About this task:
Line count for "computer": give how many lines in the data below contain it, with no other words.

Input material:
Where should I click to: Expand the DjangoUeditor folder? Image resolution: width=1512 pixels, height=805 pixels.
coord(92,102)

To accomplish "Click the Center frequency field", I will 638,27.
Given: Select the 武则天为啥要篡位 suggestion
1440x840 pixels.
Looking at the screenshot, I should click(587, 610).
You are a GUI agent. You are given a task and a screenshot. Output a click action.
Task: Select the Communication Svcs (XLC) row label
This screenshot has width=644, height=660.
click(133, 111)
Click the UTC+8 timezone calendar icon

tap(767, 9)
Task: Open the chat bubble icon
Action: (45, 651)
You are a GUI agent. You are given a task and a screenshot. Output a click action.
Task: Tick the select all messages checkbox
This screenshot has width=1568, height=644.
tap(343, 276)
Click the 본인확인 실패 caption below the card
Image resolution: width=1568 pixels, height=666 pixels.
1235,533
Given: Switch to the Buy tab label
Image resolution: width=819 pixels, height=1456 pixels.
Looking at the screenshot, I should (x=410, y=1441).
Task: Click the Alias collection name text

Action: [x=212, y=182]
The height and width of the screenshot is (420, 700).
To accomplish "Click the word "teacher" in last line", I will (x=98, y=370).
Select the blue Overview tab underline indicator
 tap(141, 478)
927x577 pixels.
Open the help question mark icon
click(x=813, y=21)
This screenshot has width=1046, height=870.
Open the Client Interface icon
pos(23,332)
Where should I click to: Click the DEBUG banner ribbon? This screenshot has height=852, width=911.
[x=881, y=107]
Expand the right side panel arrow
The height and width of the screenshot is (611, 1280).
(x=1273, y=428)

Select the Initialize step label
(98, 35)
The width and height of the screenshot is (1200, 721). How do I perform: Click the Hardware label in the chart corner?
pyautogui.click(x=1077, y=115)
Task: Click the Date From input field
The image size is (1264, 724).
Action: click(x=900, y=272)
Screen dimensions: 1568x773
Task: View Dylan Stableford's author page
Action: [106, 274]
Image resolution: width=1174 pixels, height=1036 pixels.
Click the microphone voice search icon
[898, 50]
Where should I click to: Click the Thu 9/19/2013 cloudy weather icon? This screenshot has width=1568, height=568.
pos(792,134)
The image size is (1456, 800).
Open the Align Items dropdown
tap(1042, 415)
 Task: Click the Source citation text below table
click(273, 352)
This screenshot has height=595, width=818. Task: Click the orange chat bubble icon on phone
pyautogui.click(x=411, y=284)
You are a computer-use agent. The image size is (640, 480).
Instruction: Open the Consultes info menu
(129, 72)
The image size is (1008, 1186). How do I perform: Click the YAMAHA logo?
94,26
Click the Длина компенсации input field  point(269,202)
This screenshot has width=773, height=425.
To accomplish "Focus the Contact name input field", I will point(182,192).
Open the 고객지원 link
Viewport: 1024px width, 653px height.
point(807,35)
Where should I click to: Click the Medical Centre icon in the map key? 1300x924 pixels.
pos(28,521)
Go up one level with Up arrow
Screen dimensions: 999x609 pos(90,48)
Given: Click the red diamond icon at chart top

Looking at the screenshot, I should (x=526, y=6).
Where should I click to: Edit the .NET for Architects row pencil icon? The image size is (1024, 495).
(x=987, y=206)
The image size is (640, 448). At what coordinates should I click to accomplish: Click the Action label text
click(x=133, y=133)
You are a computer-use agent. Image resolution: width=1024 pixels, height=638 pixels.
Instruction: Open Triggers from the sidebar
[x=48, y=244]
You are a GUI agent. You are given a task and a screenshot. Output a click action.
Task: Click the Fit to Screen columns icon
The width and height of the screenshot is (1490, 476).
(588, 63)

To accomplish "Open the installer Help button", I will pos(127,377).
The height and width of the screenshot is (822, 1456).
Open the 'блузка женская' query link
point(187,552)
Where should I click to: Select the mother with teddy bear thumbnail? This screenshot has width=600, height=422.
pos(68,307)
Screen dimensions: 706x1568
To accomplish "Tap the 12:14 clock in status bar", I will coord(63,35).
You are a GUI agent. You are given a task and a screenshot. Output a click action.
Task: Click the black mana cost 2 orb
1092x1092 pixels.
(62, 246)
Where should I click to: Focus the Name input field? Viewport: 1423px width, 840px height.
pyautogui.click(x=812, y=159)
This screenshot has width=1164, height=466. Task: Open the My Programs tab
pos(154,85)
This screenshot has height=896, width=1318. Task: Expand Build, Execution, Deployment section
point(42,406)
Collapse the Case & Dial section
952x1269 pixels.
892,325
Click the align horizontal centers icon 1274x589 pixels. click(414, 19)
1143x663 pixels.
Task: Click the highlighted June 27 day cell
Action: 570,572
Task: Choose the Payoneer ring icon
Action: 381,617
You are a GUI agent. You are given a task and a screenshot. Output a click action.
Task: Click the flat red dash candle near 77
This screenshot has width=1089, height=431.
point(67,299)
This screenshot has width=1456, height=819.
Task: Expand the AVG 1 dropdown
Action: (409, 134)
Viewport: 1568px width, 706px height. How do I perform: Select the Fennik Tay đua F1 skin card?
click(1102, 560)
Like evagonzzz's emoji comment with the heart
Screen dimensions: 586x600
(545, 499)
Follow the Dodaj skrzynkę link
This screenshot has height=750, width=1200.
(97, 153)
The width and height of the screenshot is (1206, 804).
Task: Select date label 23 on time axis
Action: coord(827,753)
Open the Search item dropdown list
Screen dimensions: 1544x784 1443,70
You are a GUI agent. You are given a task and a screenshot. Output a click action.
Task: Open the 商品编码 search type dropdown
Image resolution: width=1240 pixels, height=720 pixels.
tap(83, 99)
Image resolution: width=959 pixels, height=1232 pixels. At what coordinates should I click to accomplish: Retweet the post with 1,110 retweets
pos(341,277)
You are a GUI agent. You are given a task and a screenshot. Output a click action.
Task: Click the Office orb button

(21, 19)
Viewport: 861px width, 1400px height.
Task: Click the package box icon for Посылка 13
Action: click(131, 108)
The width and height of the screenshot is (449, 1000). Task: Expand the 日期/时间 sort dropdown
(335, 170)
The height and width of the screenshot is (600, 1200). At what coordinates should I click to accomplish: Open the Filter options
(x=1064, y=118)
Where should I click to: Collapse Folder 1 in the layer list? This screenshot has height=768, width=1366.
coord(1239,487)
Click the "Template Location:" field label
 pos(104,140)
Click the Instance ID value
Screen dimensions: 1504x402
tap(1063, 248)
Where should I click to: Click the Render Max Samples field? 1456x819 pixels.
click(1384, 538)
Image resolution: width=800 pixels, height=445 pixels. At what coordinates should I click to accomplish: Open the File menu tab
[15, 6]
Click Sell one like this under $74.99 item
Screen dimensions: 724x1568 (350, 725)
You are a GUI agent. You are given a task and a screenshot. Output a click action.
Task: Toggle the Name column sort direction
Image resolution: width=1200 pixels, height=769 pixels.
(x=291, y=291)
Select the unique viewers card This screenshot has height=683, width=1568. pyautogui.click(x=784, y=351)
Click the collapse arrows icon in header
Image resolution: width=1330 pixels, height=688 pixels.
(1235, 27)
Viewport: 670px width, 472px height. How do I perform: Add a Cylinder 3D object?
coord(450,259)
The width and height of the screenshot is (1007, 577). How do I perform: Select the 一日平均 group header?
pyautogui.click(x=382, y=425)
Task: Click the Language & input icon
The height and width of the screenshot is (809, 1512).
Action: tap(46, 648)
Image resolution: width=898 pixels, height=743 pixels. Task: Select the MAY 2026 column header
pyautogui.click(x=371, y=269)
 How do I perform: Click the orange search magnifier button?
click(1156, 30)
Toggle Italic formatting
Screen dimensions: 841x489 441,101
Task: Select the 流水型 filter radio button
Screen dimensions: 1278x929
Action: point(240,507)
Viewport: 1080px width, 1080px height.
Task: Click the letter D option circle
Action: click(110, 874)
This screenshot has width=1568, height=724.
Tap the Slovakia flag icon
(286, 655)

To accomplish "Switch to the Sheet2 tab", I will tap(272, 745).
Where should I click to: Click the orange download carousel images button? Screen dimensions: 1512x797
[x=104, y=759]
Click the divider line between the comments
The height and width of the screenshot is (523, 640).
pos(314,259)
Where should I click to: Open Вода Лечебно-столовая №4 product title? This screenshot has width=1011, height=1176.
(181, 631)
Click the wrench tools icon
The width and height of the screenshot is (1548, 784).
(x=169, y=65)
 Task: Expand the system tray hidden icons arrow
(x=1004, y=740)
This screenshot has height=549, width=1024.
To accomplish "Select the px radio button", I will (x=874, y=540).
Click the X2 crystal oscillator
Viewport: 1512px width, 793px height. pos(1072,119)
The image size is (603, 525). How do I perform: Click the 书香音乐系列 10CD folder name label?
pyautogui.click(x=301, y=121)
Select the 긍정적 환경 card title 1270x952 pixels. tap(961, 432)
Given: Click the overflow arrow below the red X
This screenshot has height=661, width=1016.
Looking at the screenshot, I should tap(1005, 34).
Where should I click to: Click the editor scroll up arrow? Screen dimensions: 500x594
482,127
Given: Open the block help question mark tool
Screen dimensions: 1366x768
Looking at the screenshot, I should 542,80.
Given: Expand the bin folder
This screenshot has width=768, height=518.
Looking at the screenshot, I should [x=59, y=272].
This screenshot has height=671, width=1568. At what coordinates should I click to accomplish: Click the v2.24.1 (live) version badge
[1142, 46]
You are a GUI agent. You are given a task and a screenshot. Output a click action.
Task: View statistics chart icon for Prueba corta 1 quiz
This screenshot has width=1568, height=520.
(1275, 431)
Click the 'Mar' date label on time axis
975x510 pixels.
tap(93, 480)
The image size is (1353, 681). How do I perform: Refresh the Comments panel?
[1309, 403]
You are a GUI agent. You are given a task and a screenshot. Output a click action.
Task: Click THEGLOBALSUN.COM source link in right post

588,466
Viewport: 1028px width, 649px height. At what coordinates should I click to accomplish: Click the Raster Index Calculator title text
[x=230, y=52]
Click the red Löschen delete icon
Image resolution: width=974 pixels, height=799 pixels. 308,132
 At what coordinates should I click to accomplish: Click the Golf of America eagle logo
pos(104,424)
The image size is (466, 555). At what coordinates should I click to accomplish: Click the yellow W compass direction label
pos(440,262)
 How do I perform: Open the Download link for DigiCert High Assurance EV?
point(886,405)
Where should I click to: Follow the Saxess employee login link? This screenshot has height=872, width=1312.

Response below:
2